Question

A wheel of moment of inertia is 1\[kg{{m}^{2}}\] is rotating at the speed of 30 rad/s. Due to friction on the axis, it comes to rest in 10 minutes. Calculate the total work done by friction.

Answer 1

Hint: We have been asked to calculate the work done by rotational method. Now, we know that work done in rotational motion is done by the torque applied to some angular displacement. But have not been given the torque or angular displacement in the question. But we also know that, on integrating the work done by torque, we get a relation between work done and moment of inertia and angular velocity. Therefore, we will be using this to calculate the work done.
Formula Used:
\[W=\int_{{{\omega }_{o}}}^{\omega }{I\omega d\omega }=\dfrac{1}{2}I\left( {{\omega }^{2}}-\omega _{o}^{2} \right)\]

Complete answer:
We know that work done in rotational motion is given by the product of torque applied and the angular displacement. In terms on equation
We can write,
\[W=\int \tau \cdot d\theta \]
Upon integrating we get,
\[W=\int_{{{\omega }_{o}}}^{\omega }{I\omega d\omega }=\dfrac{1}{2}I\left( {{\omega }_{i}}^{2}-\omega _{o}^{2} \right)\] ……………. (1)
Now, we have been given that the rotational speed is 30 rad/s which means that at last the wheel comes to rest.
Therefore,
\[{{\omega }_{i}}=30rad/s\] and \[{{\omega }_{o}}=0\]. Moment of inertia is I is given as 1\[kg{{m}^{2}}\]
After substituting the values in equation (1)
 We get,
\[W=\dfrac{1}{2}\times 1\times \left( {{30}^{2}}-0 \right)\]
\[W=450J\]
Therefore, the correct answer is 450 Joules.
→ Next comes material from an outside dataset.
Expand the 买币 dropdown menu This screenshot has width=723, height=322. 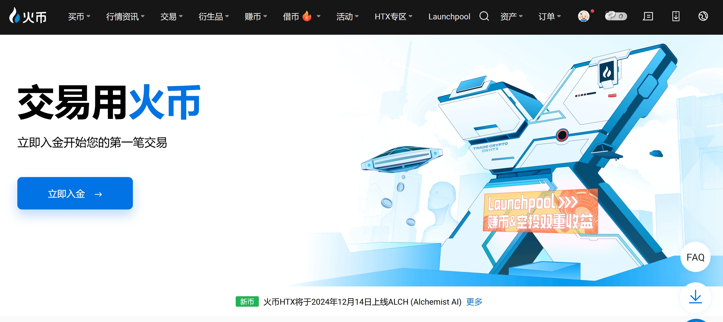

Note: We can also solve the above question by using the work – kinetic theorem for rotational motion. This theorem states that the amount of work done by the rotating torque on a body under pure rotation or fixed axis equals the change in rotational kinetic energy. We know that change in rotational kinetic energy is given by,
\[W=\Delta K.E=\dfrac{1}{2}I\left( {{\omega }_{i}}^{2}-\omega _{o}^{2} \right)\]